Jakarta,ruangenergi.com– Indonesia Petroleum Association (IPA) menilai era energi transisi itu sudah tiba. Semangat untuk menurunkan emisi karbon supaya nanti di jangka panjang suhu di dunia ini tidak naik lebih dari 2 derajat celcius.
Kini saatnya energi bersih di kedepankan. Ini mungkin tidak terjadi sekejap saja, makanya ada energi transisi.
“Saya termasuk yang percaya, biarpun energi bersih itu sudah bahkan kita tidak bisa menghilangkan sama sekali energi fosil. Tapi kita belum pernah melakukan CCS/CCUS (cabon capture storage dan carbon capture utilization and storage) besar-besaran sebelumnya.By the CCS/CCUS sudah dilakukan tapi namanya lain, yakni EOR (enhanced oil recovery) yang memakai macam-macam belum tentu pakai CO2. Nah ini (CCS/CCUS) mau pakai CO2 karena mau nurunkan emisi karbon,”kata Direktur Executive IPA Marjolijn Wajong menjawab pertanyaan ruangenergi.com dalam diskusi bersama media, Kamis (16/03/2023), di Jakarta.
Bicara CCS/CCUS
Marjolijn Wajong-yang akrab disapa Meity- menjelaskan itu sebabnya Pemerintah Indonesia melalui Kementerian Energi dan Sumber Daya Mineral membuat aturan terkait CCS/CCUS ini.
“Bahwa CCS/CCUS masuk ke dalam petroleum operation. Nah dengan demikian segala pengaturannya mengikuti skema industri migas. Itulah Permen 2 tahun 2023,” ungkap Meity.
Hal yang sudah disepakati di seluruh dunia, bukan di Indonesia saja, itu sudah bisa dilakukan. Sudah ada cantolan hukumnya.

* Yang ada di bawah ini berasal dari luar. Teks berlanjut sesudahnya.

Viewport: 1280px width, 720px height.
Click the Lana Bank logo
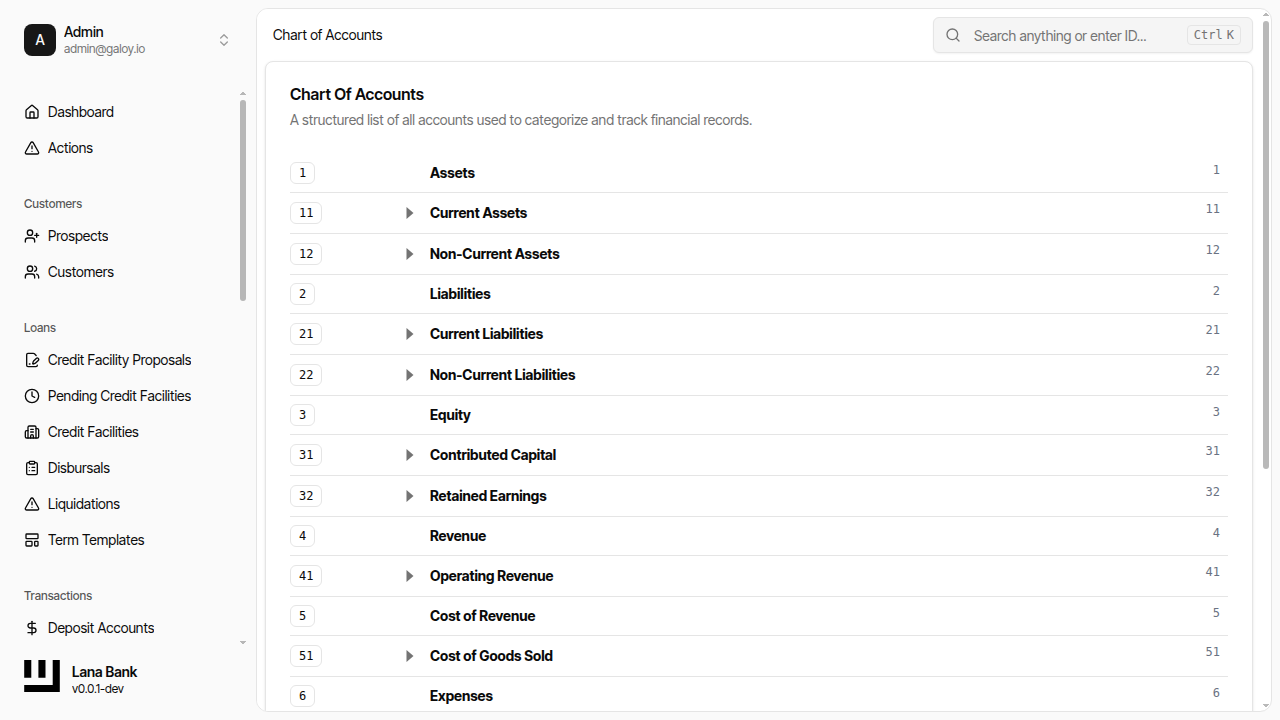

“Saya mau bicara sedikit CCS/CCUS ini.Kan tadi saya bilang untuk menurunkan emisi karbon, gak salah dong. Padahal emisi karbon yang ada di sektor hulu migas, tidak terlalu besar ternyata bila dibandingkan dengan pembangkit maupun di transportasi. Jadi, pemerintah melihatnya dari sisi itu. Bagaimana dari sisi investor? Investor itu kalau mau mengembangkan lapangan migas, itu kan butuh dana. Si pendana-pendana itu, bahkan dari seluruh dunia, hanya mau memberikan pinjaman dana kalau ada program penurunan emisi,” papar Marjolijn.
Jika bicara CCS/CCUS ini, lanjut Marjolijn, ada dua fungsi yakni menurunkan emisi karbon dan license to invest . Jika ingin invest maka harus melakukan CCS/CCUS. Jika tidak melakukan ini maka niscaya perbankan akan memberikan pinjaman, kalaupun diberikan namun dengan rate interest yang tinggi.
Hanya saja, program CCS/CCUS ini menambah biaya. Namun bagaimana penambahannya tergantung pada kontrak PSC (production sharing) nya.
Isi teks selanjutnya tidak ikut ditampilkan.